— START Dataset content —

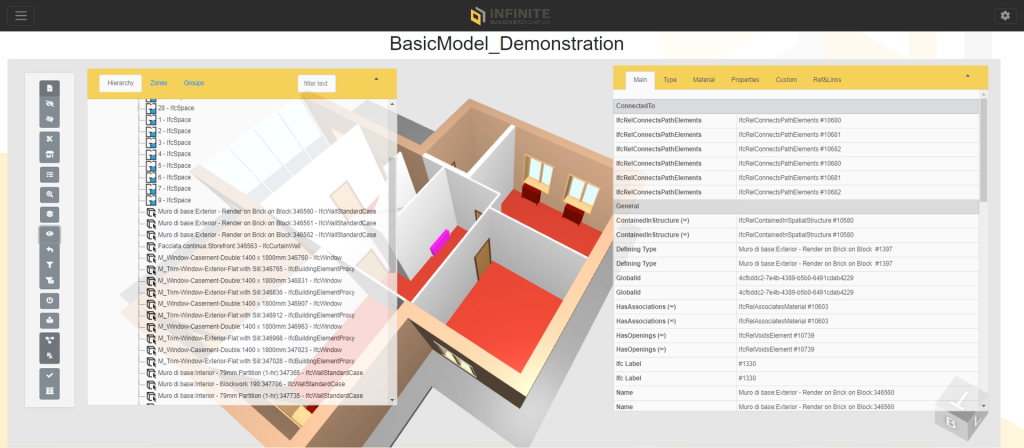Image resolution: width=1024 pixels, height=448 pixels.
Task: Toggle the eye visibility icon in sidebar
Action: coord(50,234)
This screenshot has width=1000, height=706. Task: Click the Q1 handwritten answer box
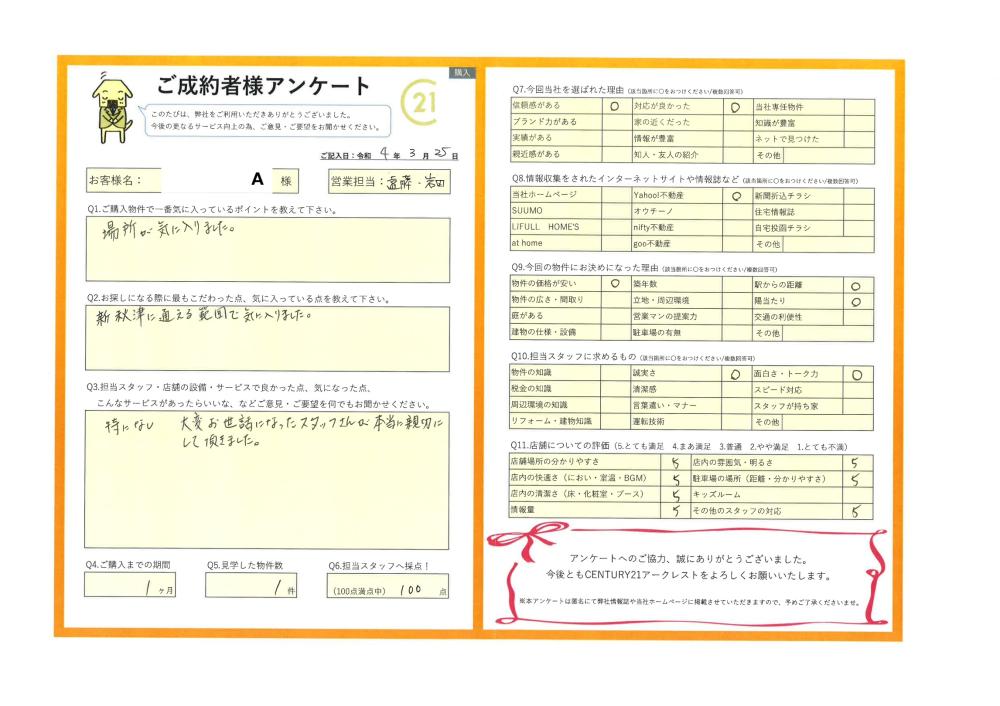point(267,250)
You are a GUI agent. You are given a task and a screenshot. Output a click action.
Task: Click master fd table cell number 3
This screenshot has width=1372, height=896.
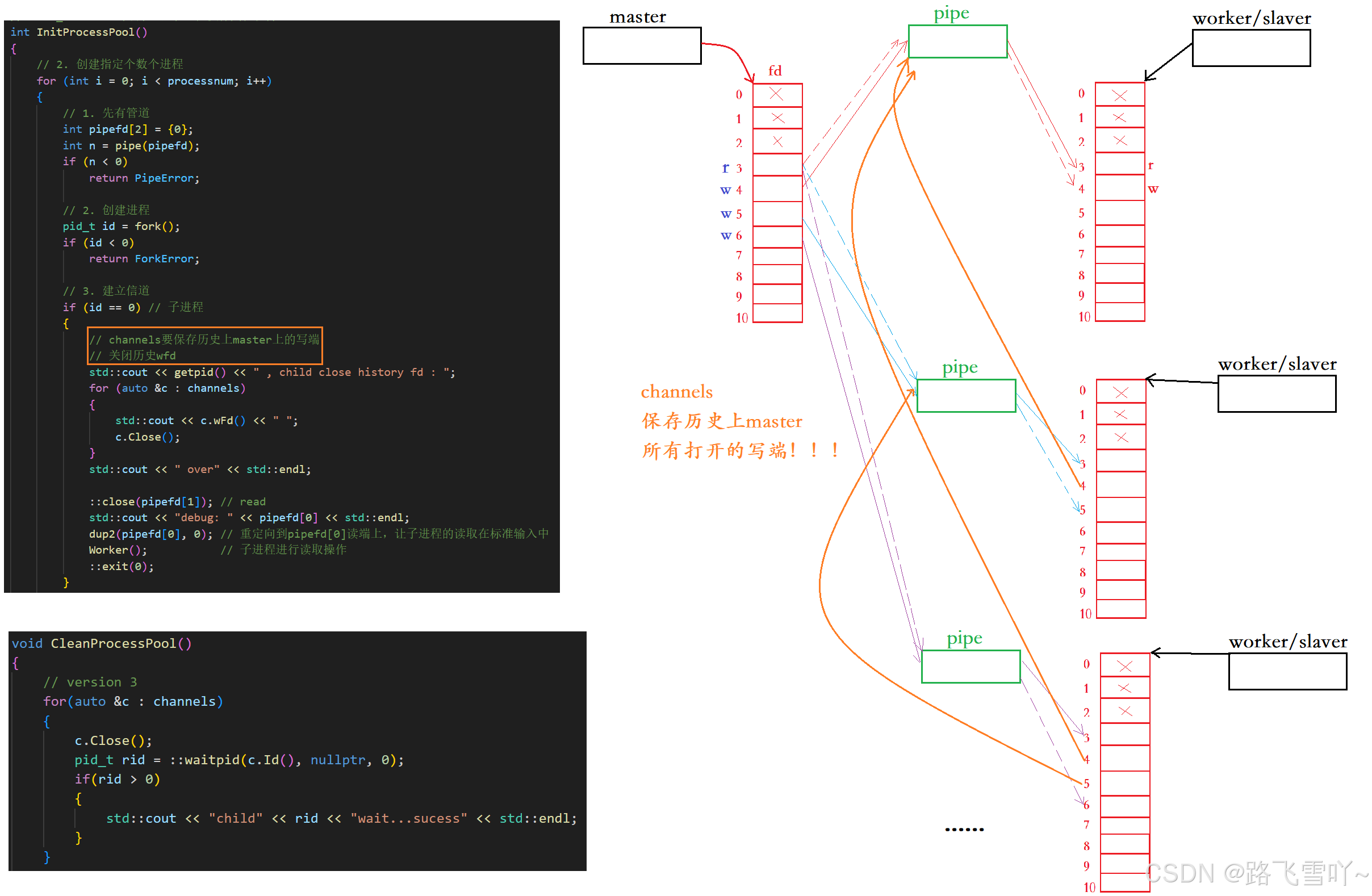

— END Dataset content —

Task goal —
Copy out all of the text lines in the data above word for word, leaving out the pictures.

Reply to the exercise —
Image resolution: width=1024 pixels, height=448 pixels.
Task: Toggle the eye visibility icon in sidebar
Action: coord(50,234)
This screenshot has width=1000, height=706. Task: Click the Q1 handwritten answer box
point(267,250)
You are a GUI agent. You are given a task and a screenshot. Output a click action.
Task: Click master fd table cell number 3
This screenshot has width=1372, height=896.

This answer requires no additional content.